It won’t be too long before it’s harvest time for peanut producers in the Southeast. However, University of Georgia Extension plant pathologist Bob Kemerait implores farmers to stay on a good fungicide program to protect their crop against white mold disease.
“The big story in peanuts right now is white mold. I just got off the phone with (county Extension agent) Jeremy Kichler about that. The weather we’ve got right now is absolutely perfect for it, with humidity and temperature,” Kemerait said. “We’ve got to maintain vigilance on that. Conditions are very favorable, everything’s favorable for white mold and growers are starting to see it.”
No. 1 Disease of Peanuts
White mold is often the No. 1 cause of the loss of peanuts due to disease in a season. Sclerotium rolfsii, the causal agent of white mold, is a fungus that remains in the soil between cropping systems and waits for the next susceptible crop to be planted.

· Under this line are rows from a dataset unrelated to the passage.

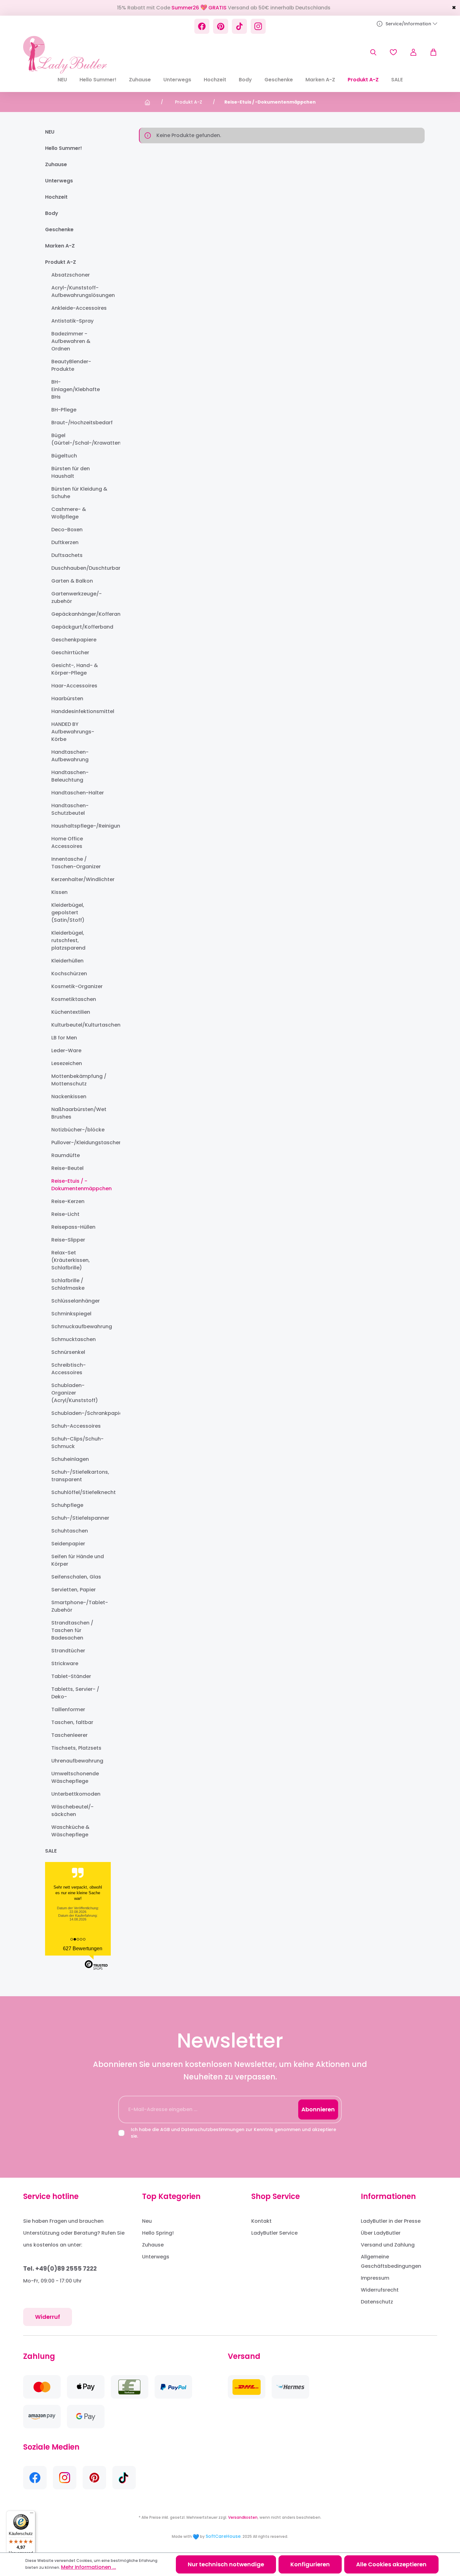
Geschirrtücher (70, 652)
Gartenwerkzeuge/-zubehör (76, 597)
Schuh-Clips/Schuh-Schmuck (77, 1442)
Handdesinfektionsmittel (80, 711)
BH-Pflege (63, 409)
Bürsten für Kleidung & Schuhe (79, 492)
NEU (49, 131)
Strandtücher (68, 1650)
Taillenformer (68, 1709)
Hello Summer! (63, 148)
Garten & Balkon (72, 580)
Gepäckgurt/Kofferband (80, 626)
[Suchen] (373, 52)
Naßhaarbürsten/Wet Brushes (78, 1113)
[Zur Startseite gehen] (65, 55)
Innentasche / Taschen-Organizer (76, 862)
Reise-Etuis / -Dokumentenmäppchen (80, 1184)
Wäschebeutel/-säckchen (72, 1810)
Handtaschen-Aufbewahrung (70, 755)
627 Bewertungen (82, 1948)
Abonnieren (318, 2109)
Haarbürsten (67, 698)
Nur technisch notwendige (226, 2564)
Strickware (64, 1663)
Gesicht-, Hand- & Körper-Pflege (74, 669)
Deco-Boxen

When growers fail to use proper crop rotations, white mold can become more problematic. Growing peanuts behind peanuts is highly discouraged because of this disease. The white mold fungus lives along the soil line, near the surface. Because of its ability to move underground, it is extremely hard to manage with fungicides. The limbs, crown and pegs of peanut plants, and the pods are often completely destroyed as a result.
Kemerait is concerned about what the financial impact will cost producers, especially if they let up over the next month or two.
“It’s too early to say but if we continue on like we are, I think it’s going to be one of the hottest white mold years in recent years. I would say in fields where it’s not controlled, I would say 1,000 pounds lost to it is not unexpected. If they’re not able to control the white mold, I would say 1,000 pounds of peanuts. It could be that bad,” Kemerait said.